Forgive me, yet again, for pointing out that Sweden, which closed down exactly nothing, has apparently the same death toll by population percentage as we do, and is surging back. So what was it all for? If ever it is proved in retrospect­ive evidence that hardly a single extra life was saved, the reaction will be more frightenin­g then Covid ever was.

As Lincoln said, you can fool all of the people some of the time and some of the people all of the time. But you cannot fool all of the people all of the time.

Our vaunted “test and track” system has collapsed in chaotic rubble – another bureaucrat­ic non-triumph and another in the long litany of incompeten­ce that we have come to expect.

STRANGE to think that five days ago the year turned and the days began to get shorter, the nights longer. For many of us the year of 2020 will become in memory “the missing year” – 12 months of which we will be able, or willing, to remember very little. This is partly because virtually nothing happened or because what did was not very pleasant. The trick is just to get through the second half of the blasted thing.

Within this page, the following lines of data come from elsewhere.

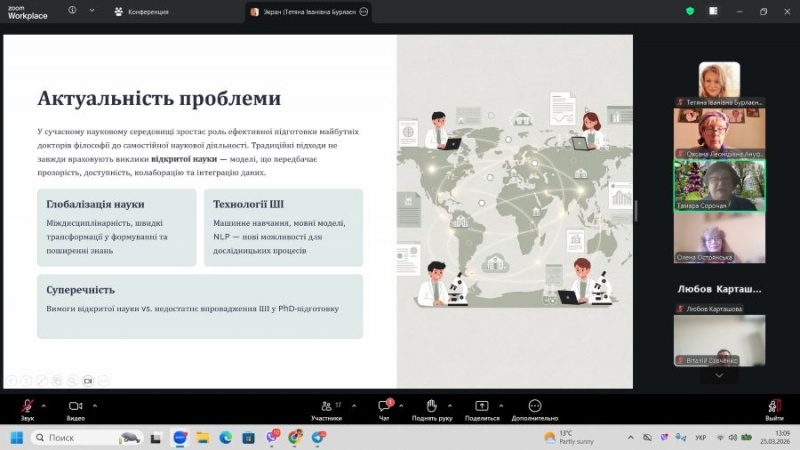Go to next slide in presentation controls
800x450 pixels.
(x=27, y=380)
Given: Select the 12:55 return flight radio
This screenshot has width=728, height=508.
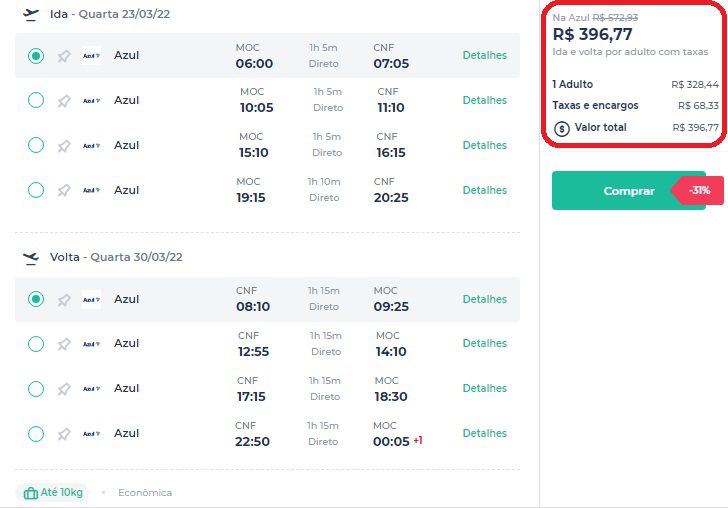Looking at the screenshot, I should pyautogui.click(x=36, y=344).
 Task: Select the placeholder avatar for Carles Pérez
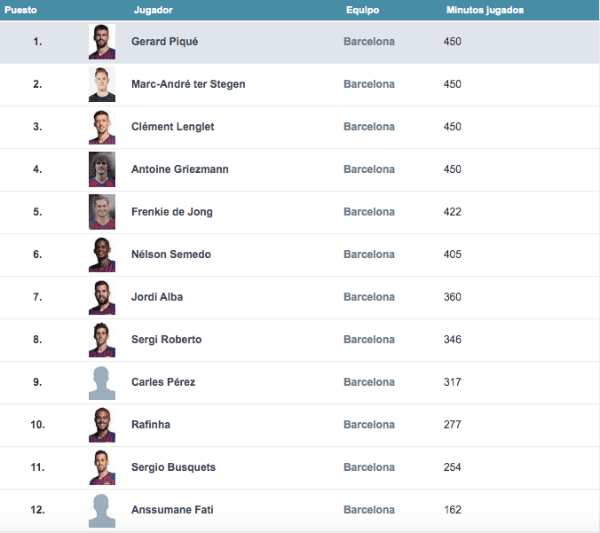point(102,382)
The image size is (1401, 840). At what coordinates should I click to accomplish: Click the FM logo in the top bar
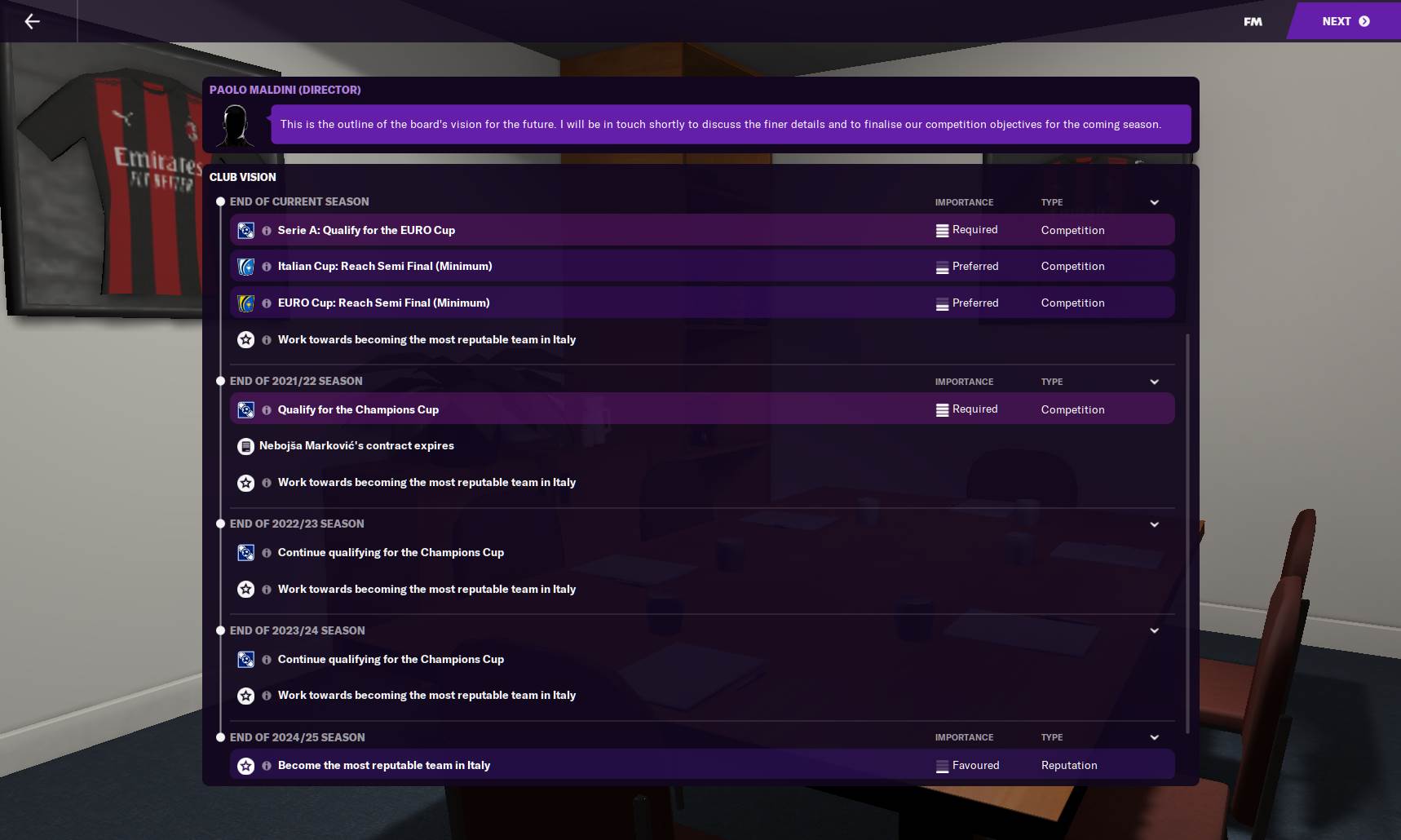tap(1251, 21)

A MATE of mine who was on my squadron in 1959 and went on to become an airline captain with BOAC and BA, tells me how he once flew Nelson Mandela from London back to Johannesbu­rg. For much of the last part of the flight the great man sat up on the flight deck and they chatted for two hours.

Mandela told him how much he revered the memory of Cecil Rhodes and the huge wealth he dedicated to scholarshi­ps to give vital education to youngsters of all colours, which still continue today.

Rhodes of course was born long after the British abolished the slave trade at home in 1807 and in the empire in 1833 and had nothing to do with it. He loathed it. So it seems our student activists at Oxford, thick as planks as ever, do not know what they are talking about, and testicle-free dons ripping down his statue are much the same.